Nested Atoms Model with Application to Clustering Big Population-Scale Single-Cell Data
Pith reviewed 2026-05-10 15:24 UTC · model grok-4.3
The pith
The Nested Atoms Model jointly clusters genetically similar individuals and their cells by gene expression.
A machine-rendered reading of the paper's core claim, the machinery that carries it, and where it could break.
Core claim
The Nested Atoms Model is a Bayesian nonparametric approach for two-layered clustering of nested data that jointly models group-level variables such as individual-specific genotypes and observation-level variables such as cell-specific gene expressions. It defines cluster assignments at both the individual level and the cell level within individuals to capture heterogeneity across scales. A fast variational Bayesian inference procedure is developed to handle large-scale high-dimensional data. Simulations show improved performance over methods that ignore group-level information, and application to the OneK1K single-cell dataset with 982 individuals and 1.27 million cells produces cell-type–s
What carries the argument
The Nested Atoms Model, a Bayesian nonparametric model that performs simultaneous clustering of groups using group-level variables and of observations within groups using observation-level variables.
If this is right
- NAM outperforms existing grouped clustering methods that ignore group-level variables in simulation studies.
- The variational inference algorithm allows scaling to population-scale datasets with over a million cells.
- Application to the OneK1K dataset yields clusters of genetically similar individuals whose cell profiles are homogeneous and align with known immune cell types.
- The model enables investigation of how genetic variations among individuals influence differences in cell-type profiles.
Where Pith is reading between the lines
- The two-level structure could be adapted to other nested biological datasets, such as patients with multiple tissue samples.
- Successful alignment with known cell types suggests the model might help discover new genetically influenced cell subtypes.

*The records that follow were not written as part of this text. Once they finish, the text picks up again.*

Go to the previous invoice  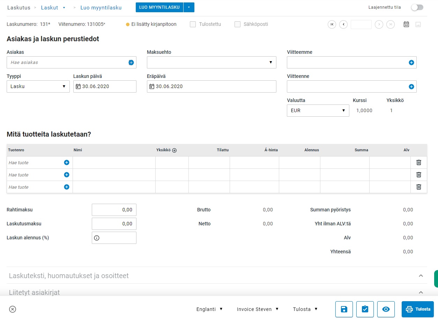click(x=343, y=24)
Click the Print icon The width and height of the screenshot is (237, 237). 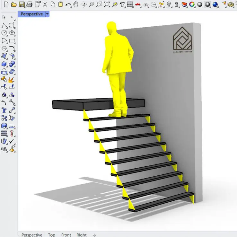(29, 4)
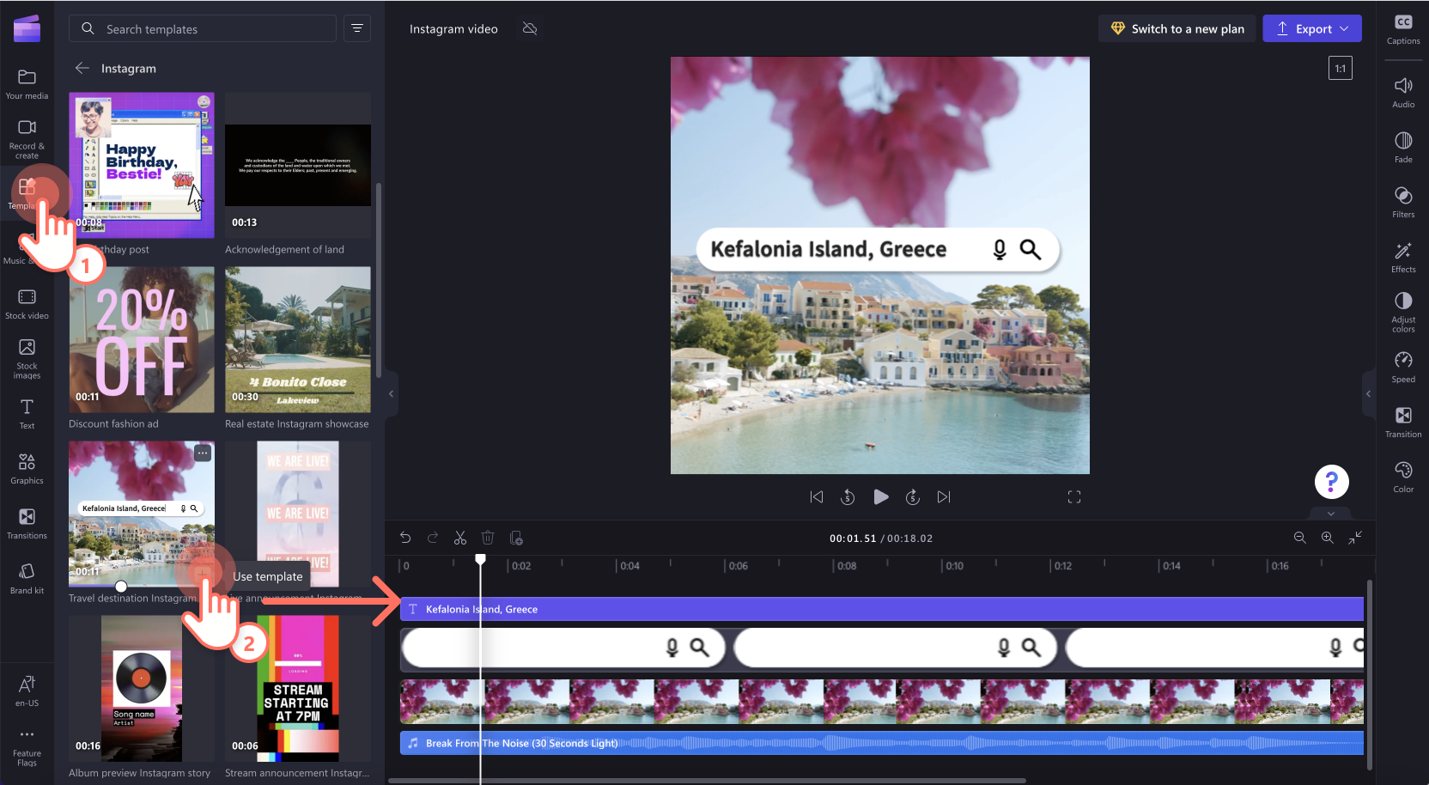Toggle the 1:1 aspect ratio option
The width and height of the screenshot is (1429, 785).
1341,67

- Adding covariates at either the group or observation level would extend the framework to more complex multi-omics settings.
Load-bearing premise
That jointly modeling group-level genotype variables together with observation-level gene expression will produce clusters that meaningfully capture heterogeneity at both levels and align with external biological knowledge.
What would settle it
If the cell clusters identified by NAM on the OneK1K data do not show differential gene expression patterns consistent with known immune cell types, or if simulations show no performance gain over methods that ignore group-level variables.
Figures
read the original abstract
We consider the problem of clustering nested or hierarchical data, where observations are grouped and there are both group-level and observation-level variables. In our motivating OneK1K dataset, observations consist of single-cell RNA-sequencing (scRNA-seq) data from 982 individuals (groups), totaling 1.27 million cells (observations), along with individual-specific genotype data. This type of data would enable the identification of cell types and the investigation of how genetic variations among individuals influence differences in cell-type profiles. Our goal, therefore, is to jointly cluster cells and individuals to capture the heterogeneity across both levels using cell-specific gene expressions as well as individual-specific genotypes. However, existing grouped clustering methods do not incorporate group-level variables, thereby limiting their ability to capture the heterogeneity of genotypes in our motivating application. To address this, we propose the Nested Atoms Model (NAM), a new Bayesian nonparametric approach that enables the desired two-layered clustering, accounting for both group-level and observation-level variables. To scale NAM for high-dimensional data, we develop a fast variational Bayesian inference algorithm. Simulations show that NAM outperforms existing methods that ignore group-level variables. Applied to the OneK1K dataset, NAM identifies clusters of genetically similar individuals with homogeneous cell-type profiles. The resulting cell clusters align with known immune cell types based on differential gene expression, underscoring the ability of NAM to capture nested heterogeneity and provide biologically meaningful insights.
Editorial analysis
A structured set of objections, weighed in public.
Referee Report
Summary. The manuscript proposes the Nested Atoms Model (NAM), a Bayesian nonparametric approach for joint two-layer clustering of nested data with group-level variables (e.g., individual genotypes) and observation-level variables (e.g., single-cell gene expressions). It develops a scalable variational Bayesian inference algorithm and applies the model to the OneK1K dataset (982 individuals, 1.27M cells). Simulations are reported to show outperformance over methods that ignore group-level variables, while the real-data analysis claims that NAM identifies clusters of genetically similar individuals with homogeneous cell-type profiles whose cell clusters align with known immune cell types via differential gene expression.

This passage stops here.